* _PROBLEM REQUIREMENTS_
From the line with "The image size is (1036, 1167)." through the last line of the records below, both ends included, transcribe only those lines, exactly, and omit the pictures.

* _DATASET EXCERPTS_
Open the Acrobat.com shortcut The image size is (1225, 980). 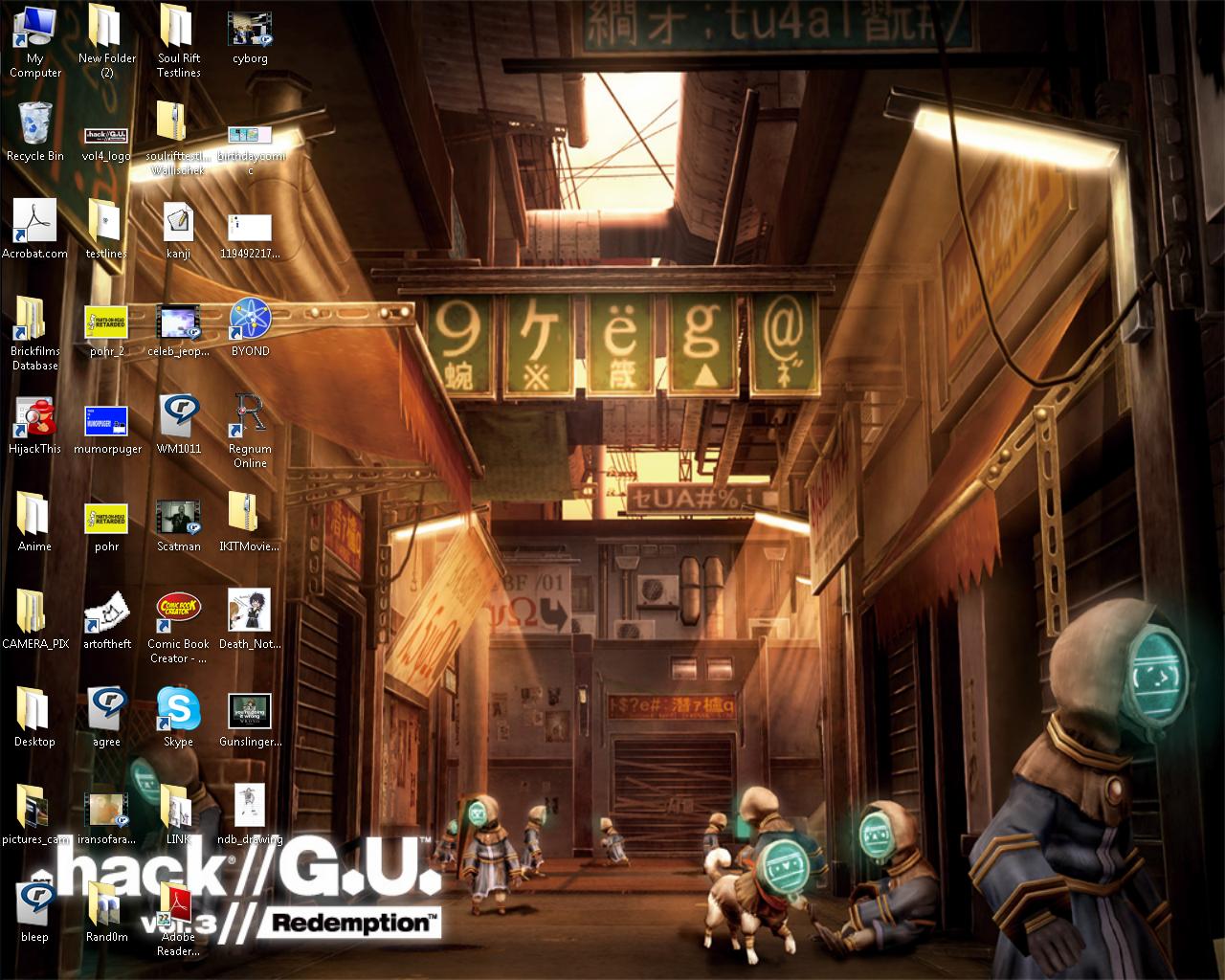34,227
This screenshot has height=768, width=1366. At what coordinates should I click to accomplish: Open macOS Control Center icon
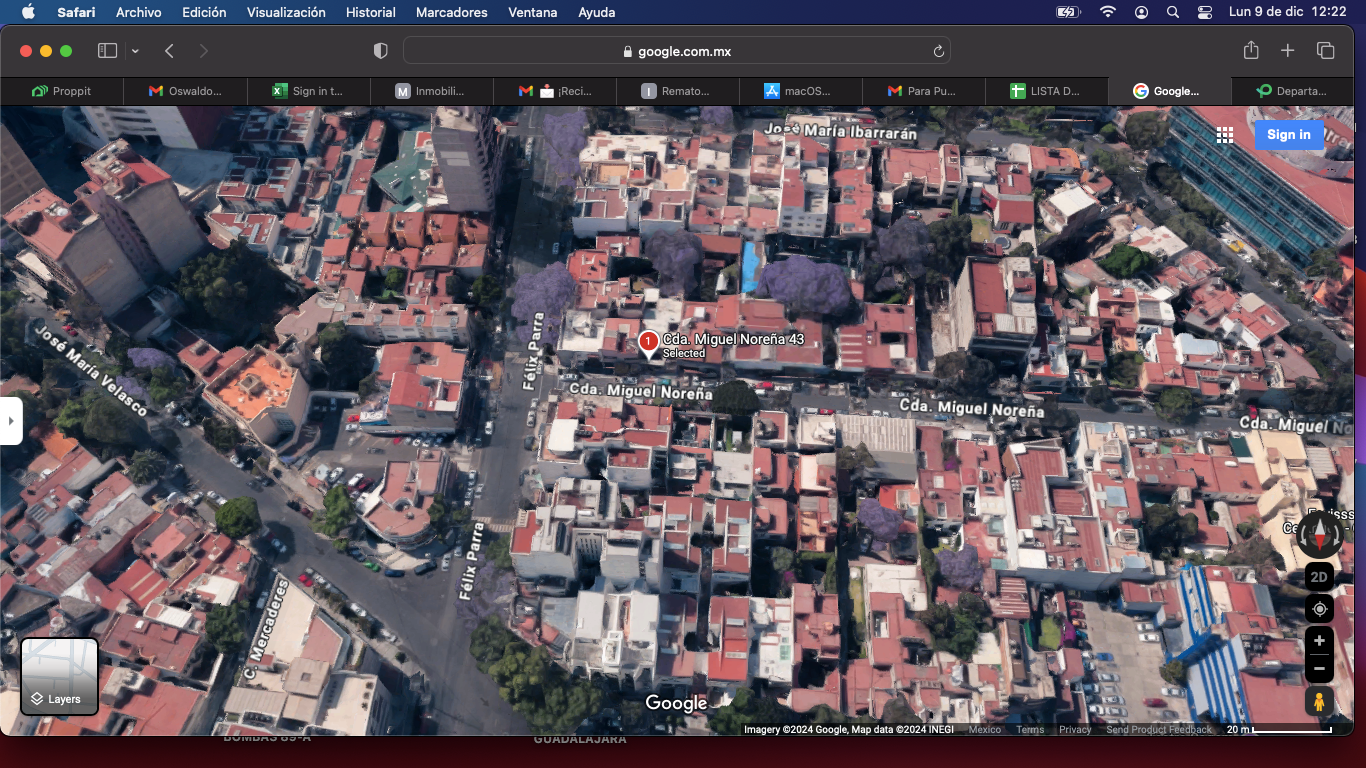[x=1204, y=12]
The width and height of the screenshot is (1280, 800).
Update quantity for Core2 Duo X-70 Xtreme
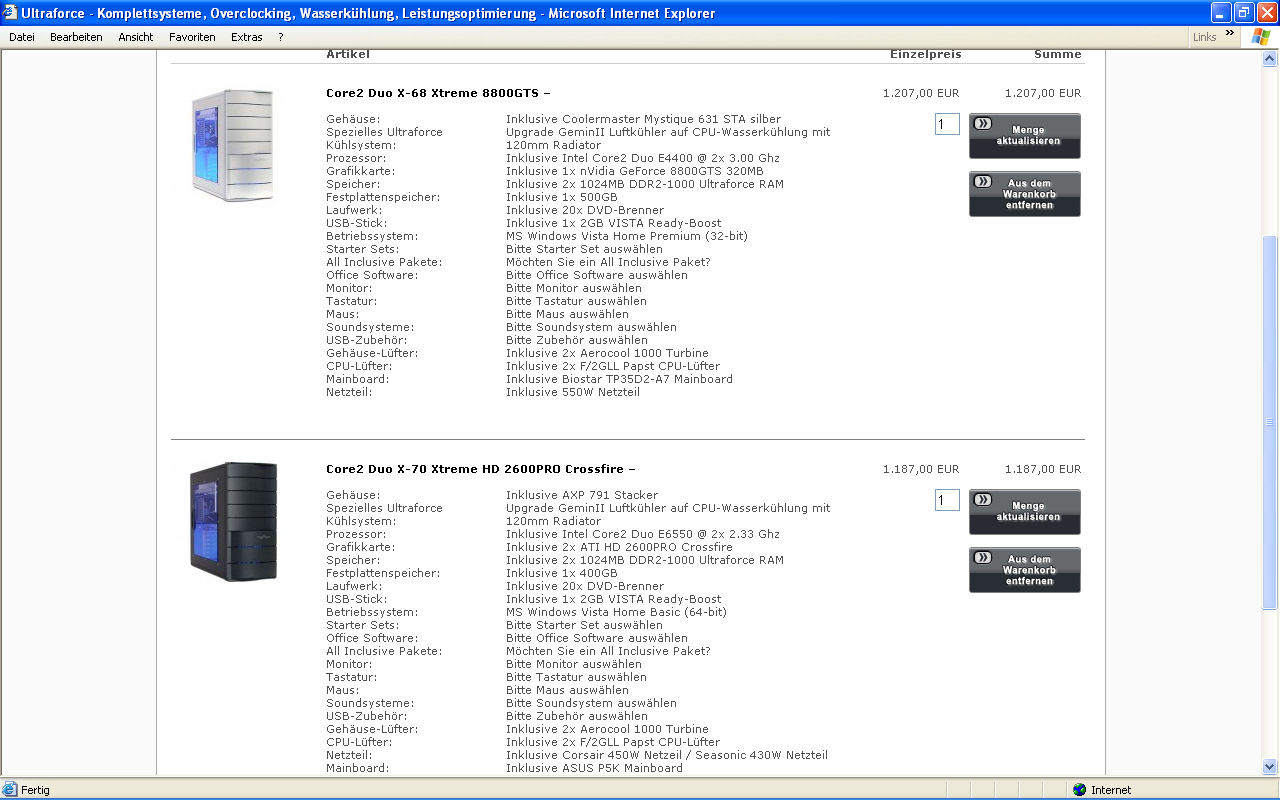click(1024, 512)
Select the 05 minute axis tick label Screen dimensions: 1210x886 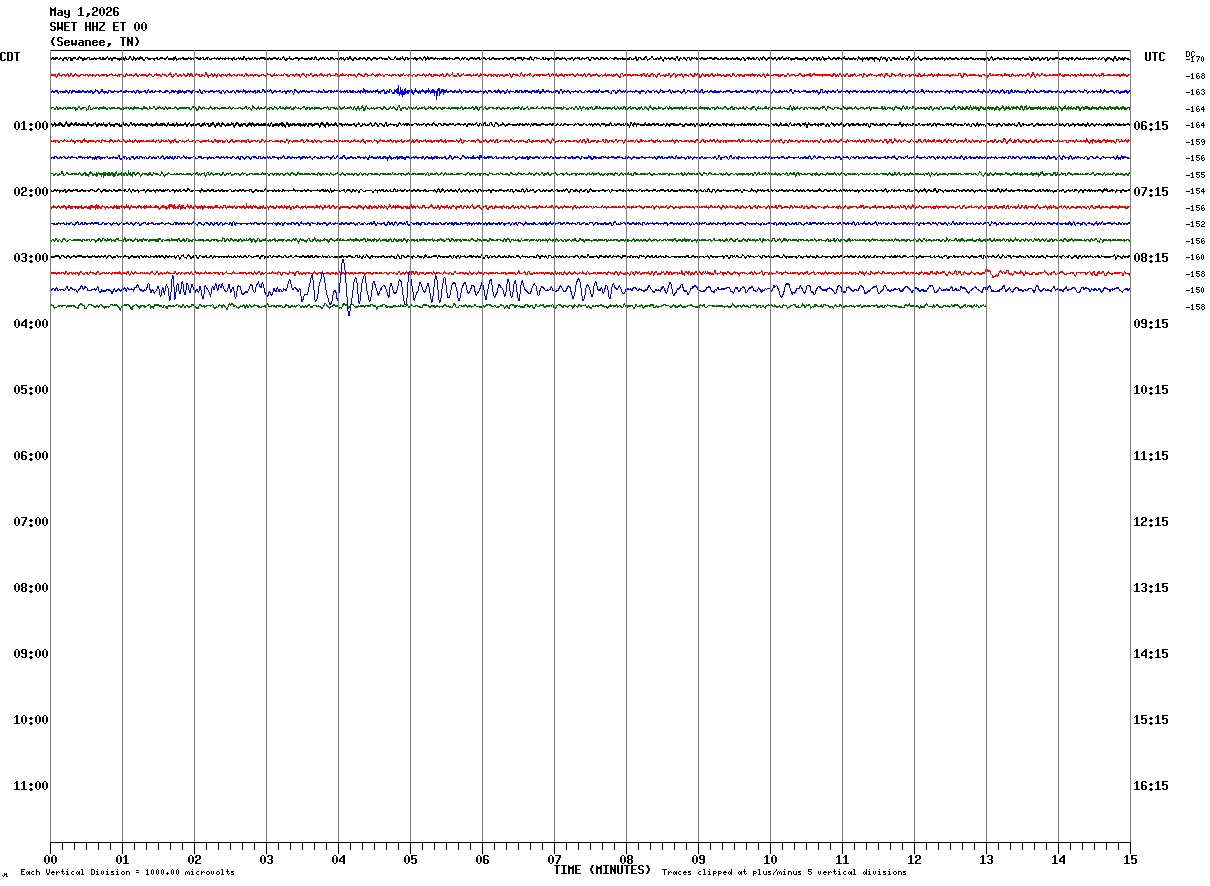(410, 860)
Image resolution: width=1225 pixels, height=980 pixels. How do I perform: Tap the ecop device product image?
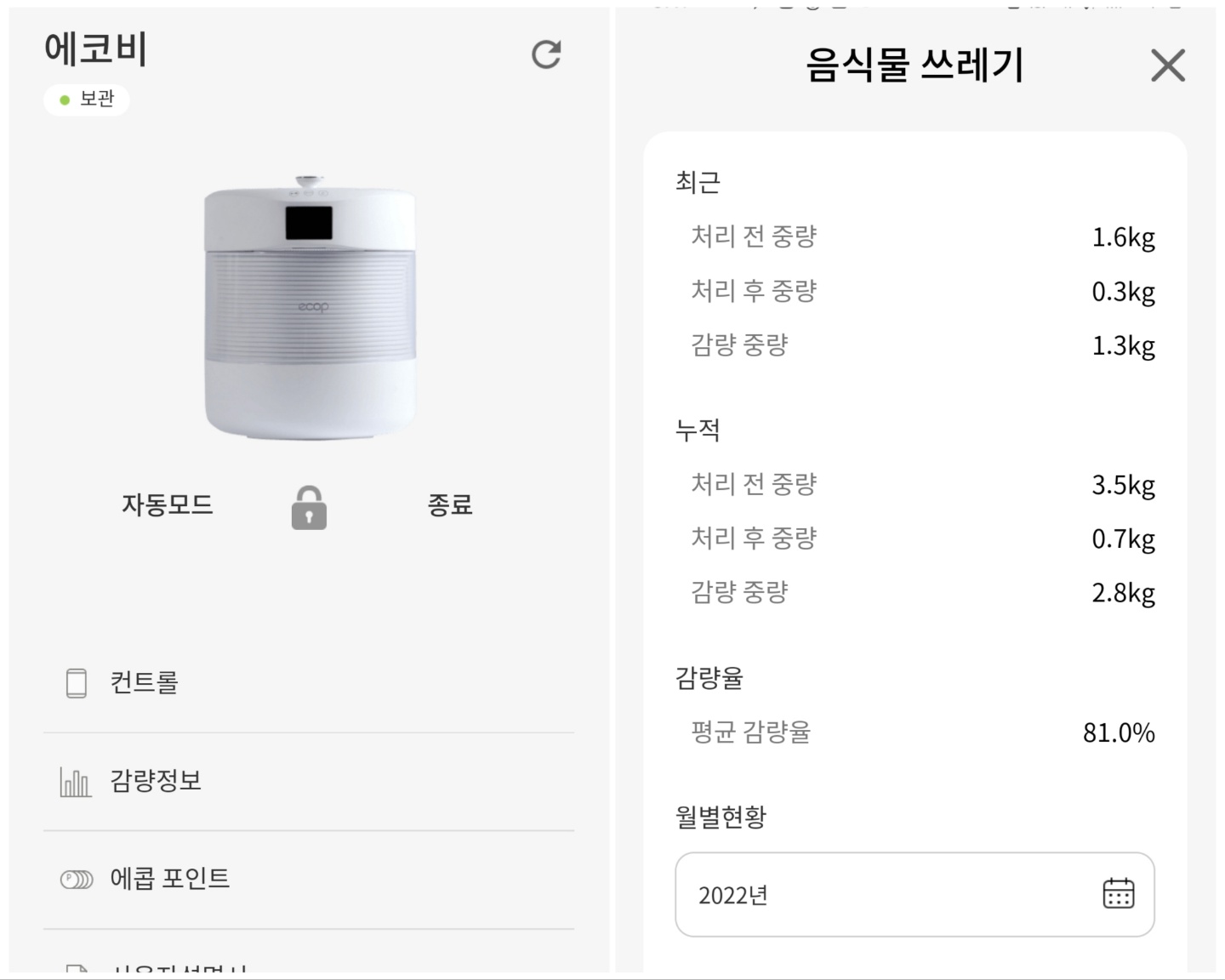pyautogui.click(x=310, y=308)
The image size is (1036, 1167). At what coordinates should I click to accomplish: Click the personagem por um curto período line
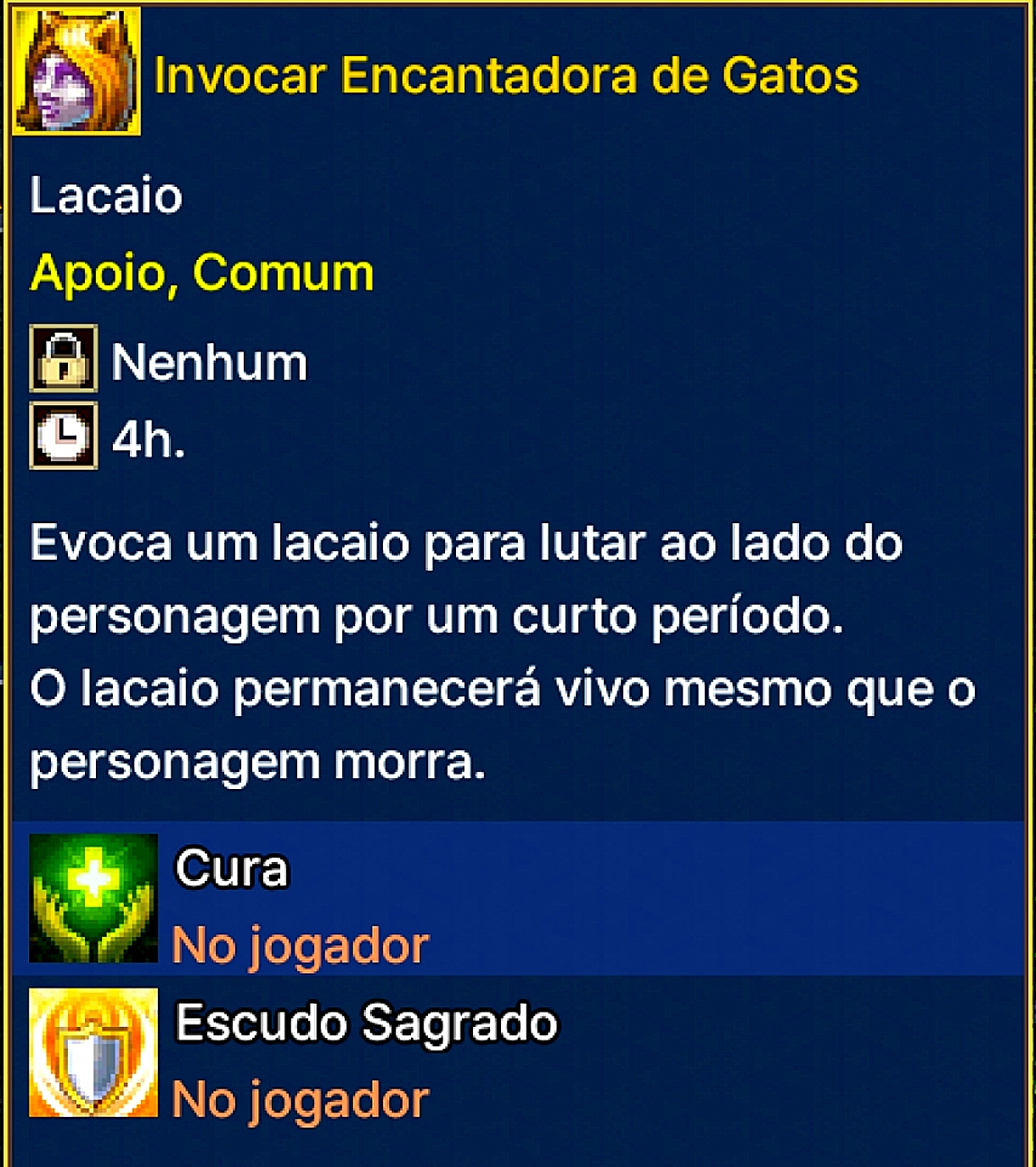pyautogui.click(x=437, y=617)
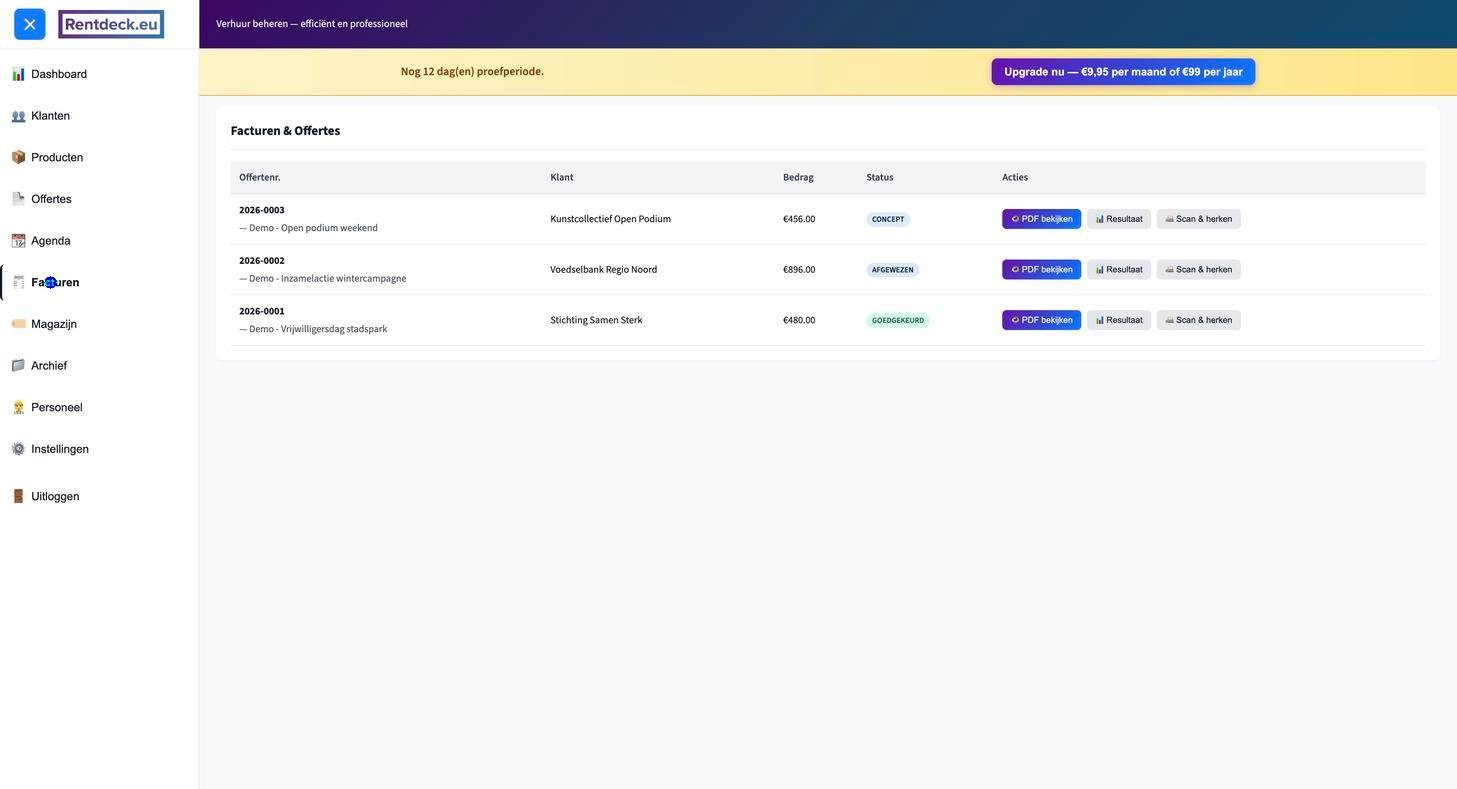1457x789 pixels.
Task: Click offerte number 2026-0002
Action: pos(262,261)
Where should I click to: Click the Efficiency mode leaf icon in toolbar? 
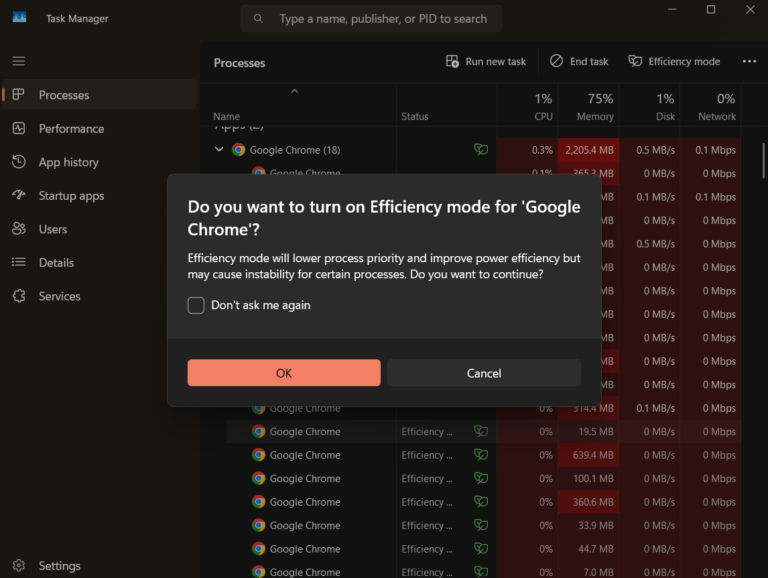[x=635, y=61]
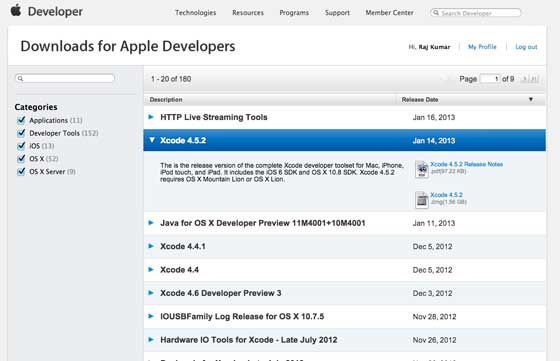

* _RESPONSE AREA_
The image size is (1036, 1167). At what coordinates should I click to accomplish: Click the personagem por um curto período line
pyautogui.click(x=437, y=617)
1457x789 pixels.
Task: Click offerte number 2026-0002
Action: pos(262,261)
Where should I click to: Click the Efficiency mode leaf icon in toolbar? 
[x=635, y=61]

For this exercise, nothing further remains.